**Your instructions**
In the post on hunger in Louisiana below, what share of children in south Louisiana is said to be food insecure?

**Article**
--- START ---
The ongoing one, though, is the fact that in these tough times, people are still going hungry. There was a food drive at Rising Tide VI this year, as there was last year, in large part because the need is still very much there. hence the addition of the Power To Fight Hunger widget to the sidebar on this blog. It leads to the site of Second Harvest Food Bank of Greater New Orleans and Acadiana, and this is their Hunger Action Month - although every month, really, ought to be Hunger Action Month. Check all the links at the site, donate some funds, canned goods, or even your time to helping feed the hungry. It isn't good for the possible future of Louisiana to be starving like this:
“One in five children in south Louisiana is food insecure and the number is growing,” said Natalie Jayroe, President and CEO of Second Harvest food Bank of Greater New Orleans. “Good nutrition is absolutely critical for children to learn and succeed in school and in life. Far too many children in Louisiana are going to bed hungry each night.” 
“Map the Meal Gap: Child Food Insecurity” provides the following data for south Louisiana, by Parish, in an interactive map format: 
o The percentage of the population who is food insecure.
o The percentage of children that is eligible for assistance from federal nutrition programs like Special Supplemental Nutrition Program for Women, Infants and Children (WIC), free or reduced-price school meals, and others.
o The percentage of children that is not eligible for assistance from federal nutrition programs like Special Supplemental Nutrition Program for Women, Infants and Children (WIC), free or reduced-price school meals, and others.
 
An executive summary of the report can be found at:  www.feedingamerica.org . The study is an important tool because it provides critical information for developing strategies to alleviate child hunger.
Any assistance is of great help. Thanks in advance.
--- END ---
**Dataset section**
--- START ---
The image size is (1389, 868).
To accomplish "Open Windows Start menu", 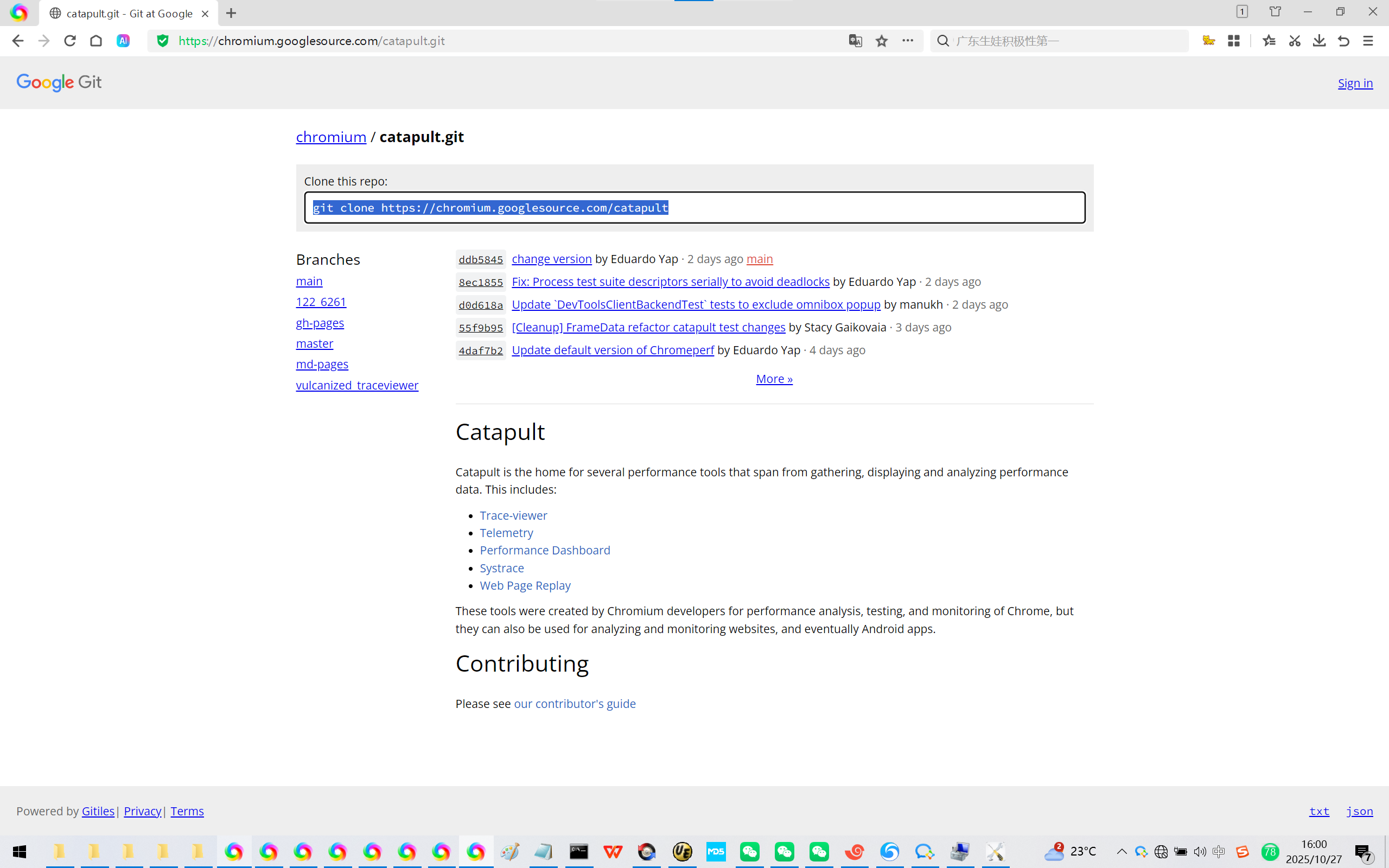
--- END ---
**Task result**
One in five children in south Louisiana is food insecure.